“Hang a lantern aloft in the belfry arch of the North Church tower as a signal light…” The Old North Church might be best memorialized in Henry Wadsworth Longfellow’s poem Paul Revere’s Ride, but the house of worship had paid an integral role in Boston history for decades before it become a beacon of the American Revolution.
The Episcopal church sits in today’s Italian North End Neighborhood as one of the stops on Boston’s famed Freedom Trail. Built in 1723, itd design takes inspiration from the works of British architect Christopher Wren, who’d rebuilt dozens of buildings—including 52 churches—after the Great Fire of London. First known as Christ Church, the North Church may have simply continued to stand as a house of worship if it weren’t for the events of April 18, 1775. On that legendary evening, Sons of Liberty member Paul Revere asked his friends, Robert Newman, the sexton of the church, and vestryman Captain John Pulling Jr., to hang a signal for him in the belfry window for just 60 seconds: one lantern if the British army snuck through Boston by land, two if they came across the Charles River to Cambridge.

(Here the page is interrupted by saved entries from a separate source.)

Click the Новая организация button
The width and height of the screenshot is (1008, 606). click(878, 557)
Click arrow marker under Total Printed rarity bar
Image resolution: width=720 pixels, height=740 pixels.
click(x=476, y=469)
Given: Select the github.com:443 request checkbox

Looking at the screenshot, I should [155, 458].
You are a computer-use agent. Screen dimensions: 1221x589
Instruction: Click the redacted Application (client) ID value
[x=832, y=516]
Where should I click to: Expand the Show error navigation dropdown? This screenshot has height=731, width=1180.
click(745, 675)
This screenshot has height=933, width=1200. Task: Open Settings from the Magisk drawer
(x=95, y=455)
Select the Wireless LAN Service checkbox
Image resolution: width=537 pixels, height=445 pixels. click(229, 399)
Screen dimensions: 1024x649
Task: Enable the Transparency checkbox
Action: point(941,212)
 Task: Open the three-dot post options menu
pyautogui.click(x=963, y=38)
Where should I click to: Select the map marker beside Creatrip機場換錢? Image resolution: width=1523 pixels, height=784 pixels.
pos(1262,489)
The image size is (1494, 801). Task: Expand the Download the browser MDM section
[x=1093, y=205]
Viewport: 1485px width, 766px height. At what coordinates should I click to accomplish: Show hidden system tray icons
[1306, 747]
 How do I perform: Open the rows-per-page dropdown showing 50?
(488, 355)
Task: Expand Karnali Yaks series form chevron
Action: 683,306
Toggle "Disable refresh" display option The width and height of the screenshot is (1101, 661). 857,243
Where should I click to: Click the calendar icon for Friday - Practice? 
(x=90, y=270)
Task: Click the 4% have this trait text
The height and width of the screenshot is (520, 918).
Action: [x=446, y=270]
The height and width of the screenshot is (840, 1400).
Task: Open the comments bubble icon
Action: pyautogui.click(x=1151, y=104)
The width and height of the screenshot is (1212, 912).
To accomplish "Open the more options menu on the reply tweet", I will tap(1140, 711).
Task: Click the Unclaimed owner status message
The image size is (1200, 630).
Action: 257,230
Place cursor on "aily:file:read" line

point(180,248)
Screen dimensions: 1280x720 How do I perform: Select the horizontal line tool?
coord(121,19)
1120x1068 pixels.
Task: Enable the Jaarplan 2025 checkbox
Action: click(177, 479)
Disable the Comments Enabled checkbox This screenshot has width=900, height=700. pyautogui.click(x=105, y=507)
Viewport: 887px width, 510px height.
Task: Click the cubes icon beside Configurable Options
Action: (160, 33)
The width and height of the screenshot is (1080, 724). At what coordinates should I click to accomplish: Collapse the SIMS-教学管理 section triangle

Newman and Pulling’s task was a dangerous one as most of the church congregation remained loyal to the British king. The lanterns acted as warnings to other patriots in case Revere was prevented from leaving town. Revere was able to get to Charlestown, narrowly escaping an enemy warship in the harbor, and borrowed a horse to ride through nearby towns to warn others the Red Coats were coming to seize ammunitions hidden in Concord. Thanks to Revere’s actions and those of the church men and 30 other riders that night, the citizens of Lexington were armed and ready when 700 British troops arrived the next morning.
Visitors to the Old North Church today can hear the gentle tones of the church’s 8 historic bells—dating to 1745, and can also explore—with a guide—the crypt, resting place for more than a thousand colonial era Bostonians.
The Old North Church, which stands just around the corner from the house Revere lived in at the time of the ride, continues today as a religious establishment and reminder of the power of a group of like minded individuals to advocate for their beliefs.